Effects of prolonged exposure to an augmented acoustic environment on the auditory system of middle-aged C57BL/6J mice: cochlear and central histology and sex differences.

Document Type

Article

Publication Date

2004

Keywords

Aging, Analysis-of-Variance, Auditory-Threshold, Cell-Count, Cell-Survival, Cochlear-Nucleus, Comparative-Study, Disease-Models-Animal, Dose-Response-Relationship-Radiation, Hair-Cells, Hearing-Loss-Sensorineural, Mice-Inbred-BALB-C, Mice-Inbred-C57BL, Neural-Inhibition, Sex-Characteristics, Species-Specificity, Spiral-Ganglion, Time-Factors

First Page

358

Last Page

370

JAX Source

J Comp Neurol 2004 May; 472(3):358-70.

Abstract

Genetic progressive sensorineural hearing loss in mice of the C57BL/6J (B6) inbred strain begins at high frequencies during young adulthood and is severe by 12 months (middle age). Nightly treatment with an augmented acoustic environment (AAE)--12-hour periods of exposure to repetitive noise bursts of moderate intensity, begun at age 25 days--resulted in less severe hearing loss compared with control mice.
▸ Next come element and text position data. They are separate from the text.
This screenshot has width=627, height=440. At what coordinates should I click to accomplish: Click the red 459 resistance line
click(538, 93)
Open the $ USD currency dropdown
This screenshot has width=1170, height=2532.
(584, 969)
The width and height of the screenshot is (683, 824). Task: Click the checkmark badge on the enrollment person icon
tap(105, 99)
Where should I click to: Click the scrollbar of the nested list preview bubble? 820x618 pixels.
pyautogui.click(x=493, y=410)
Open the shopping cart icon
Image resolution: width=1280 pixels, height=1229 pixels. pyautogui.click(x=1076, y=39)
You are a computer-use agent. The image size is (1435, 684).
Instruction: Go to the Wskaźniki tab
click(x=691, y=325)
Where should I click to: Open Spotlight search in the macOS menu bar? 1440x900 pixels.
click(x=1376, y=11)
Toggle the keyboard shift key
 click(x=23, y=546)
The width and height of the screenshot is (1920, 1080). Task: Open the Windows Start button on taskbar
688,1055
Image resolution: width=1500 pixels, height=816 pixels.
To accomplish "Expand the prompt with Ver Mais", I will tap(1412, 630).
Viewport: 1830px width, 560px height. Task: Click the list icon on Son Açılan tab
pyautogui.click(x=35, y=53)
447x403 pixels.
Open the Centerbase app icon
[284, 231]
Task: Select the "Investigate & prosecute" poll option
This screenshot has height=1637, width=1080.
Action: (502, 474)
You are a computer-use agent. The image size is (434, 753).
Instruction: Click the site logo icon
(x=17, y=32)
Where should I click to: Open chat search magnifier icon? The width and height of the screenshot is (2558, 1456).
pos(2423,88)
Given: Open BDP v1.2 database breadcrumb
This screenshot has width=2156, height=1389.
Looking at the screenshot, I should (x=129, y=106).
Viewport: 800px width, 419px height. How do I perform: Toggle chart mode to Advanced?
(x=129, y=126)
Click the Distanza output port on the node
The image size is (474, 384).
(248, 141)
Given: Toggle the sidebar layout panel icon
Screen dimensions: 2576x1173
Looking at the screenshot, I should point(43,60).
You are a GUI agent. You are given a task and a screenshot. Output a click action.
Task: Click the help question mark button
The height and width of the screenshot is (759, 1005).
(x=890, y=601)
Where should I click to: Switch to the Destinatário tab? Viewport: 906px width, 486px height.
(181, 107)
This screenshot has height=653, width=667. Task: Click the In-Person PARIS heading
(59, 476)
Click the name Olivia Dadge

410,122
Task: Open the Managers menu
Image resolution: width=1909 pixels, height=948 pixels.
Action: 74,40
Cochlear histopathological correlates of AAE treatment, assessed at 12-14 months of age, included lessened severity of progressive loss of outer hair cells in both sexes as well as small savings of spiral ganglion cells in females and inner hair cells in males. AAE effects on the number of surviving neurons (age 12-14 months) in the anterior ventral cochlear nucleus (AVCN) depended on sex. Compared with controls, the loss of AVCN neurons that typically accompanies the initial period of hearing loss (between 2 and 7 months of age) was not significantly affected by AAE treatment in females. In contrast, males treated with the AAE exhibited more severe loss of neurons in the dorsal and ventral extremes of the AVCN than male controls of the same age. AAE treatment begun at age 3-5 months resulted in significant but less severe loss of AVCN neurons in 1-year-old male mice.